FIGLIO DELLA CITTA’ DEL SOLE, DELLA PIZZA.. E DEI PROSCIUTTI (SUGLI OCCHI)
“E’ un attaccante e non segna mai”, “Fa sempre la stessa finta”, “Basta con questo tiro a giro, non è Del Piero”; chi più ne ha più ne metta. In realtà potremmo continuare e chissà quando smetteremmo, per tutto ciò che abbiamo sentito dire su Lorenzo Insigne quest’anno. Sembra quasi un gioco al massacro, e l’episodio del gol sbagliato a Udine ha rinvigorito i più accesi detrattori del talento di Frattamaggiore. Che però, analizzando ciò che gli chiede di fare l’allenatore e determinate statistiche, risulta protagonista di un’ottima stagione.
–ATTACCANTE, GIUSTO? Viene da chiederselo guardando tutto il lavoro che Insigne svolge durante una partita: parte spesso molto largo, si schiaccia sulla linea dei centrocampisti in fase di non possesso, e va sistematicamente a raddoppiare in aiuto al terzino di fascia su cui opera. Lo scugnizzo partenopeo ha fatto sfracelli in zona gol nel Pescara di Zeman, ma il boemo impostava la squadra con un 4-3-3 e gli attaccanti esterni erano praticamente esentati da compiti difensivi grazie alla copertura dei tre centrocampisti. Nel 4-2-3-1 disegnato da Rafa Benitez, Insigne percorre per tutta la partita, continuamente, 70-80 metri di campo, con il risultato di arrivare quasi sempre stremato e poco lucido davanti al portiere avversario. Ma ci sono patrimoni che vengono danneggiati dall’allenatore perché schierati “fuori posizione”, e c’è Insigne che “è un attaccante e non segna mai “. Un attaccante certo, sulla carta, perché Insigne lo abbiamo visto giocare da esterno, da terzino, e nella gara di Udine anche da regista, quando ha impostato il gioco della squadra arretrando spesso a centrocampo per sopperire alla mancanza di qualità del duo (poco affidabile, in tal senso) Inler-Behrami.
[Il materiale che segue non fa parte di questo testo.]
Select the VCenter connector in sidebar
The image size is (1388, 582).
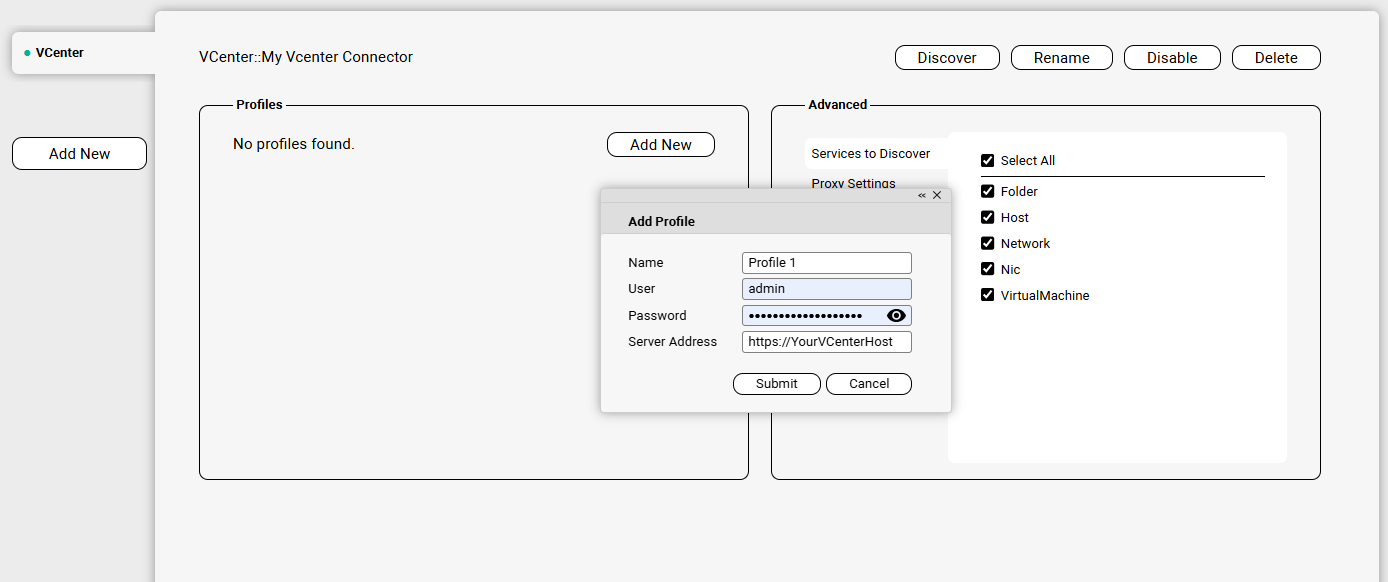coord(60,53)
Costante apporto in fase difensiva e ruolo chiave nella costruzione del gioco, cosa si chiede di più a questo ragazzo?
-CHE NUMERI LORENZO! La generosità e la qualità messe a disposizione della squadra da parte di Insigne è certificata dai numeri, significativi e impietosi per tutti coloro che continuano a fare della critica al suo score realizzativo (oggettivamente, inferiore a quanto ci si aspettasse) l’unica considerazione possibile sulla sua stagione: secondo i dati OPTA, Insigne è l’attaccante della serie A ad aver recuperato più palloni, ben 159. Ma non solo, in 34 partite di campionato il folletto azzurro ha fornito ben 49 assist per i compagni di squadra; sublime lo scambio con Higuain a Verona contro il Chievo, uno contro uno e scarico per Hamsik e Callejon contro Catania e Inter, geniale la palla, ancora per lo spagnolo, contro la Juventus al San Paolo. Un lavoro a 360° quello svolto da Insigne, sempre pronto a mettere l’anima in campo quando si tratta di dare supporto ai compagni della difesa, bravo anche (a dispetto del fisico e della “posizione”) in fase di interdizione, come sottolineato dal dato sui palloni recuperati prima citato, e assist-man fenomenale in fase offensiva, a dimostrazione delle sue enormi doti tecniche. E’ inutile nascondere che quel “6” nella casella dei gol realizzati in stagione non sia il numero che tutti si aspettavano dal ragazzo, ma si andasse a guardare quanti chilometri percorre durante una partita, o la mole di gioco e di opportunità per i compagni costruite grazie al suo destro fatato; forse, togliendosi i prosciutti dagli occhi, la smetteremmo di sentir parlare di Lorenzo Insigne come “quello che fa sempre la stessa cosa e non segna mai”.